Iran is not seeking nuclear weapons and its nuclear program is only for “peaceful purposes,” Iranian Supreme Leader Ali Khamenei said on Thursday, amid talks between Tehran and world powers aimed at reviving the 2015 nuclear deal.
“We are not pursuing nuclear weapons. We seek the peaceful use of nuclear energy,” Khamenei said in a speech broadcast live on state TV.
Statements from the West about how close Iran is to building a nuclear weapon are “nonsense and meaningless,” Khamenei added.
“They [the West] know that we are not seeking [nuclear weapons],” he said.
“Diplomatic efforts by our revolutionary brothers to have sanctions removed are good,” Khamenei said, referring to ongoing talks between Iran and world powers aimed at restoring the 2015 nuclear deal. “But the main task is to neutralize the sanctions.”
Talks between the remaining signatories to the deal – Iran, Russia, China, France, Germany and Britain – are currently taking place in Vienna.
The US is participating indirectly in the talks due to Iran’s refusal to negotiate directly with Washington.
French Foreign Minister Jean-Yves Le Drian said on Wednesday that a decision on salvaging the deal was just days away.

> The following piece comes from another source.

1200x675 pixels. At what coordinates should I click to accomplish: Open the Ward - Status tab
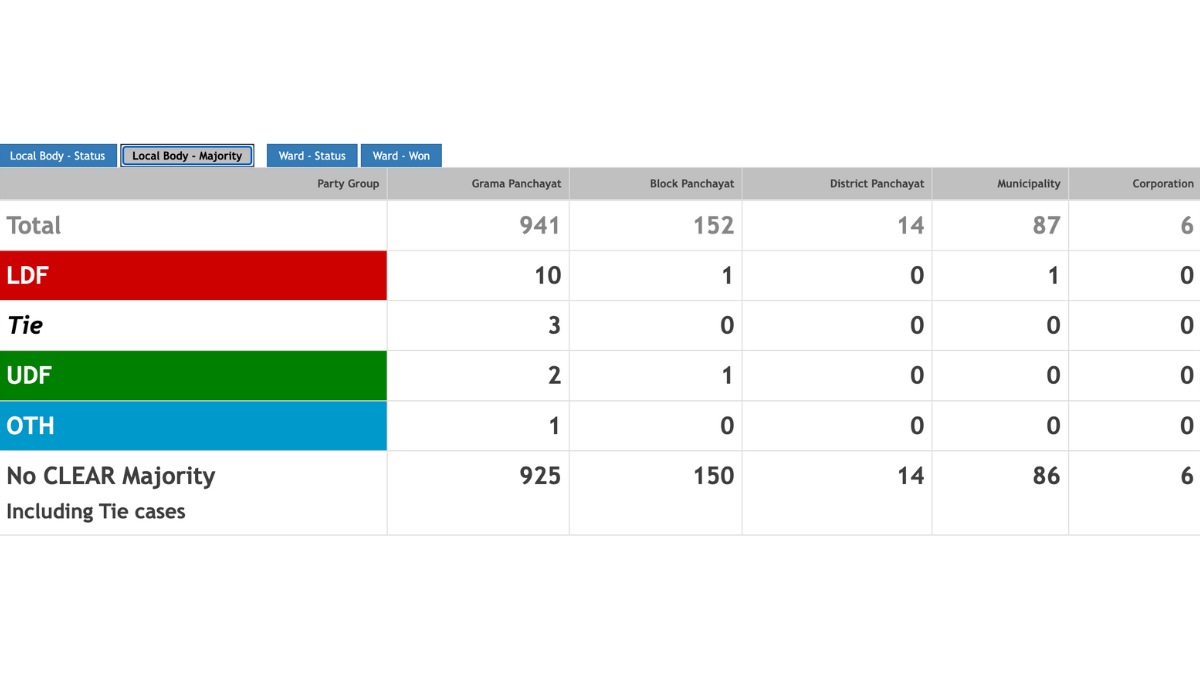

Later the same day, Iran’s chief nuclear negotiator Ali Bagheri-Kani said on Twitter that “we are closer than ever to an agreement” but added that “nothing is agreed until everything is agreed.”

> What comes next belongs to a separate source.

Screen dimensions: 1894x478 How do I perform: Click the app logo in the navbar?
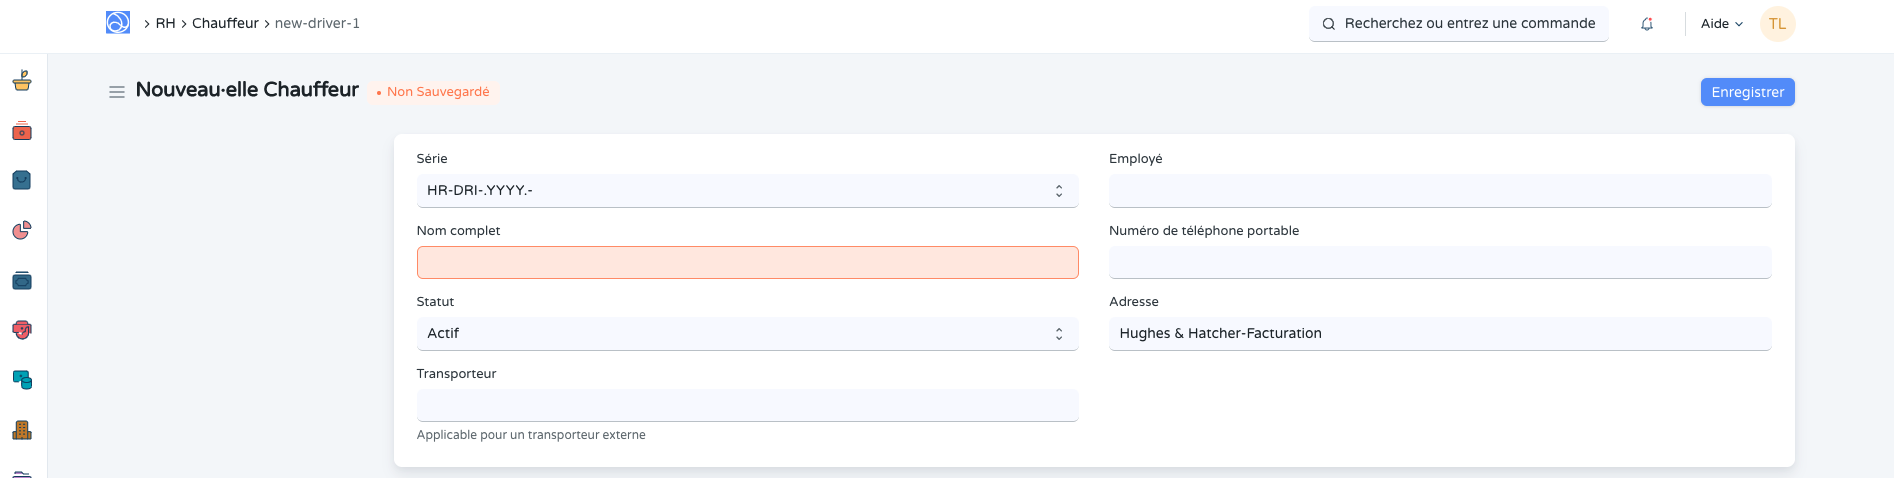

Western officials have for months warned that there are only weeks left to save the deal. Their primary concern is that the agreement would soon become obsolete due to Iran’s nuclear advances.
The Vienna talks, which began in April 2021, aim to bring Iran back into compliance with the deal and facilitate a US return to the agreement. The deal offered Iran sanctions relief in exchange for curbs on its nuclear program.
Washington withdrew from the deal in 2018 under then-President Donald Trump, reimposing sweeping sanctions on Tehran.
Iran began breaching the deal’s restrictions following the US’ withdrawal from the deal. Tehran has since started enriching uranium up to 60 percent purity – a big step closer to the 90 percent required for weapons-grade material.